Das Bildungs- und Beteiligungs-Netzwerk gründet auf den bestehenden vhs-Strukturen von Weißenburg und Gunzenhausen. Innerhalb der Volkshochschulen existieren eingespielte Teams und Netzwerke. Deren intensivere Vernetzung über die vhs-Grenzen hinaus ist ein Teil des Netzwerks. Die Initiierung, Begleitung und Motivation neuer Beteiligungsformen zur eigenständigen Aktion ist die Herausforderung.
Die Netzwerkarbeit bietet Dörfern Plattformen zur Entfaltung lokaler Kreativität. Eine mobile Bühne (z.B. ein Kleinbus mit entsprechender Ausstattung) kann Gruppen ohne geeignete Räumlichkeiten unterstützen. Das Netzwerk kann Bildungs- und Beteiligungsangebote fördern, indem es kreativen Gruppen fehlende Ausstattung bereitstellt.
Die Bildungsangebote der Volkshochschule können durch die Analyse offener Kultur-themen Grundlagen für eine neue regionale Perspektive schaffen. Unter dem Motto „Altmühlfranken überwindet seine inneren Grenzen“ werden bisher wenig beachtete Details der Region Altmühlfranken in Projekten dokumentiert. Ziel ist es, eine neue Sicht auf die Region zu entwickeln, die emotionale Verbundenheit zu stärken und Stolz zu vermitteln. Dies trägt zum Aufbau einer regionalen Identität bei.
Statt dem für Oberbayern bekannten „Mir san mir“ und einem vielfach beklagten fränki-schen Minderwertigkeitsgefühl, könnte daraus „Wir sind nicht besser, aber wir sind anders, und darauf sind wir stolz“ werden. Kultur ist immer auch gelebter Dialog. Deswegen soll diese gemeinsam gelebte Identität so vermittelt werden, dass sie auch von Dritten als angenehm und kulturoffen empfunden wird.
Das Netzwerk soll die neue vhs-Struktur des Landkreises aufbauen.

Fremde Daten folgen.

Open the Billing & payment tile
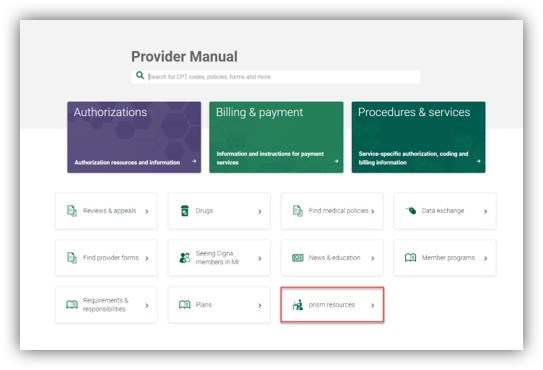The height and width of the screenshot is (370, 543). click(x=276, y=137)
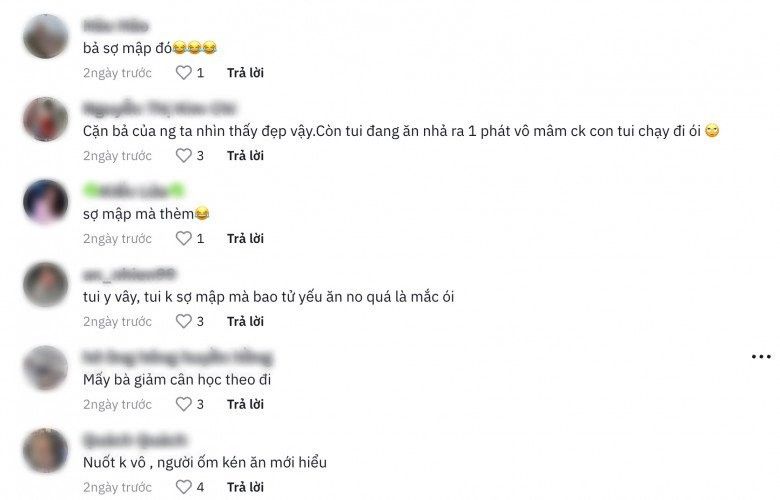The image size is (780, 500).
Task: Like the comment "tui y vây, tui k sợ mập"
Action: point(184,321)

Das Kultur-Netzwerk Altmühlfranken und seine zugehörigen Netzwerkstrukturen benötigen ein Instrument für operative Tätigkeiten. Es ist eine eigenverantwortliche Organisations- und Koordinierungsform erforderlich, um neue Ideen umzusetzen und die Beteiligten zu unterstützen. Kooperationsstrukturen im Kulturbereich existieren in Deutschland in vielfältiger Form, jedoch erreichen wenige die von den Akteuren erwartete Effektivität. Im Rahmen eines beteiligungsorientierten Vorhabens wird daher ein eigener Weg gesucht, um diesen organisatorischen Rahmen kreativ zu gestalten. Kulturakteure in Altmühlfranken prüfen verschiedene Optionen für eine unterstützende Struktur und vergleichen diese anhand erfolgreicher Beispiele. Dieser Prozess, der auf Eigenbeteiligung und Mitwirkung der Kulturschaffenden basiert und Fremdeinwirkung minimiert, muss zu Beginn der Aller.Land-Umsetzungsphase stehen. Trotz der Notwendigkeit einer Etablierung dieses Instruments geht es nicht um eine überstürzte Entscheidung. Eine fundierte Informationsgrundlage für alle Beteiligten ist wichtiger.

Alle Beteiligten, einschließlich des Landkreises, streben eine von der Kreisverwaltung unabhängige Struktur an. Eine Beteiligung des Landkreises und der Kommunen an dieser Struktur ist jedoch möglich und erwünscht.
Als Option wird unter anderem die Genossenschaftsform geprüft. Eine Kulturorgani-sation auf Landkreisebene in dieser Form existiert bisher in Deutschland nicht. Die Wahl der Organisationsstruktur für die „Kultur-Agentur Altmühlfranken“ soll durch einen Beteiligungsprozess der Kulturakteure erfolgen. Dieser Prozess ist Teil der Umsetzungs-phase, die durch einen Erfolg im Aller.Land-Wettbewerb finanziert werden soll. Die Entscheidung hierzu wird im Juni 2025 erwartet. Sollte Altmühlfranken nicht unter den ausgewählten Regionen sein, wird ein Alternativplan entwickelt, um die Netzwerkidee trotz fehlender Förderung umzusetzen.